● Trecho selecionado
====
Afeto e generosidade emanam de um inóspito bar à beira da estrada durante o reencontro de dois amigos e após uma caminhada nostálgica para relembrar os eventos do Clube da Saudade. Ao longo das 68 páginas do recente lançamento O Clube dos Sobreviventes, o escritor gaúcho Tailor Diniz explora o meio que há entre a alienação e a melancolia, entregando em três contos armas emocionais para que o leitor recupere-se dos tempos pandêmicos, sem deixar de lado a realidade.
— Achei que deveria escrever um livro que saísse dessa tragédia não para esquecer o período, mas para trabalhar com a esperança. Algo leve, que não puxasse o leitor mais para baixo ainda. Que ele saísse da leitura não transformado, até porque isso seria muita pretensão, mas pensando que as coisas vão melhorar — diz o autor.
Antes do livro, veio a contrariedade ao senso comum. Tailor ouviu de algumas pessoas que durante o distanciamento social teria mais tempo para escrever — contudo, por já ter feito isso a vida inteira, decidiu voltar a pintar. Acabou descobrindo que ter um ateliê em casa dá trabalho demais e passou para a arte digital. Dia após dia, a pandemia foi se prolongando além do esperado, e ele decidiu retomar o ofício da literatura.
O autor ressalta que não perdeu nenhum familiar devido à covid-19, mas conhece quem tenha testemunhado a morte de entes queridos. Não conseguiu ou não quis ficar indiferente àqueles que viriam a se tornar mais de 600 mil mortos. Assim, escolheu largar oito personagens na rua em meio a sinais iniciais de trégua da pandemia, dando às tramas cotidianas tons leves e bem-humorados.
Referências
Nessa busca pelo leve e simples, o livro tornou-se uma válvula de escape para o escritor. E ele ainda entrega os colegas: toda a obra reflete o autor, mesmo quando nega. Em O Clube dos Sobreviventes, são explícitos os gostos de Tailor quando cita Dos Gardenias, bolero de Isolina Carrillo, ou Um Homem Chamado Alfredo, canção de Toquinho e Vinicius de Moraes. Entretanto, há ainda outros espelhos, talvez nem tão visíveis ao público, como o apreço pelo vinho e as amizades cuja dinâmica permite alguma troca afetuosa de xingamentos.
====
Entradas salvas
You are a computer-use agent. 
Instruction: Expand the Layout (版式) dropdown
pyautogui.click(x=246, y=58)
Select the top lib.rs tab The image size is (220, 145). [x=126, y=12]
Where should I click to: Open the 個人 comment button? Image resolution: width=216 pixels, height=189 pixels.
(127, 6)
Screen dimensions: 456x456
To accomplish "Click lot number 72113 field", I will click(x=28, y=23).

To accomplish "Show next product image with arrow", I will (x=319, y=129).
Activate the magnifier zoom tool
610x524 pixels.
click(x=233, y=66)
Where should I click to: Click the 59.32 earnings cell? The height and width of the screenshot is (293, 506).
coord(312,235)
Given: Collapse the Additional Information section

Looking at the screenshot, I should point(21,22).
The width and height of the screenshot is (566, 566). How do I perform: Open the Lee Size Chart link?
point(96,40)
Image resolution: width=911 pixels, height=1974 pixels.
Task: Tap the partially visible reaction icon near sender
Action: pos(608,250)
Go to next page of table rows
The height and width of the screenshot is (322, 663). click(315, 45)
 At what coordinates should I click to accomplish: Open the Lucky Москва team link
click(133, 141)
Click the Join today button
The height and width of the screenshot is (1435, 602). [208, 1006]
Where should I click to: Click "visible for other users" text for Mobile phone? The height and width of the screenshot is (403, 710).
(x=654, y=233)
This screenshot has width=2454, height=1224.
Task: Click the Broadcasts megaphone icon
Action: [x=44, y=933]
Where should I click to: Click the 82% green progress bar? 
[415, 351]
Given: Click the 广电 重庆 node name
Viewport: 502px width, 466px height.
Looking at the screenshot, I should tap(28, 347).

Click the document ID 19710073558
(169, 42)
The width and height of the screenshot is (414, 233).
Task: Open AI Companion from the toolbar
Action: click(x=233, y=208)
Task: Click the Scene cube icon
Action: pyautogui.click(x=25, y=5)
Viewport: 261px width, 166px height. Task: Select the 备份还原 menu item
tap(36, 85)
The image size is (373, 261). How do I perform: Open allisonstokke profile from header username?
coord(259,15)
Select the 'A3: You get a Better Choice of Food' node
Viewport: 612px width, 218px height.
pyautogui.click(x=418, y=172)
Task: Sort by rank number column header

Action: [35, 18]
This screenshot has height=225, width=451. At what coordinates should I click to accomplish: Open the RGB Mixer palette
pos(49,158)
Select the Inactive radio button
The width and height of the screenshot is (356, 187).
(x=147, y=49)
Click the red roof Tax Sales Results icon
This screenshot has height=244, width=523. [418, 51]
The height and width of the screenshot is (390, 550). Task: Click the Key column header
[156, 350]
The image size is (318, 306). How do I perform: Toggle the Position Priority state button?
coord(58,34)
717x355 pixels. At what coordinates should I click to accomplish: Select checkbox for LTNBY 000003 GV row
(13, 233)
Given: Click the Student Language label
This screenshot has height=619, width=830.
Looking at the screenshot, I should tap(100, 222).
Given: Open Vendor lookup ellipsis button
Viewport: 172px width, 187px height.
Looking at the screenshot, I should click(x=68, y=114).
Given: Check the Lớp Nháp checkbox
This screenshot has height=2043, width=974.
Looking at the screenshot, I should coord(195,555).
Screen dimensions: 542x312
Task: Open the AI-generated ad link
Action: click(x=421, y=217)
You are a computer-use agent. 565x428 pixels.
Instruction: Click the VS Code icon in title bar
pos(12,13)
====
● Lista de tarefas
(A) No texto sobre O Clube dos Sobreviventes, quantas páginas tem o livro?
(B) Continue o texto sobre O Clube dos Sobreviventes a partir da última frase apresentada.

● Respostas por tarefa
(A) O livro tem 68 páginas.

(B)
Este, afinal, também é um título que pretende ser estritamente pessoal. Sequer a capa foge a esse propósito, já que a arte foi feita pelo escritor. Ele confessa que chegou até a dar alguns pitacos na diagramação das páginas.
— Queria um livro que fosse meu e que refletisse aquilo que eu fiz na pandemia. Li muito e isso dá para perceber com as referências literárias. A capa fui eu quem fez. Durante esse tempo, pintei bastante e fiz gravuras — afirma o escritor.
Entregar a obra em poucas páginas também foi decisão dele, que cita a ideia do poeta americano Edgar Allan Poe sobre o efeito único do conto: para que seja bom, precisa ser possível começar e terminar a leitura sem interrupções. Neste caso, a ideia era criar um “livro único”, em que o leitor conseguisse engatar página atrás de página.
Mesmo assim, entre divagações e possibilidades, Tailor afirma ver espaço para que Um Homem por Trás dos Óculos, primeiro conto do livro e o último a ter sido criado por ele, torne-se uma novela separada. Enquanto isso, como diz a personagem Madalena, em expressão frisada no prefácio do jornalista Nílson Souza: disfrútelo.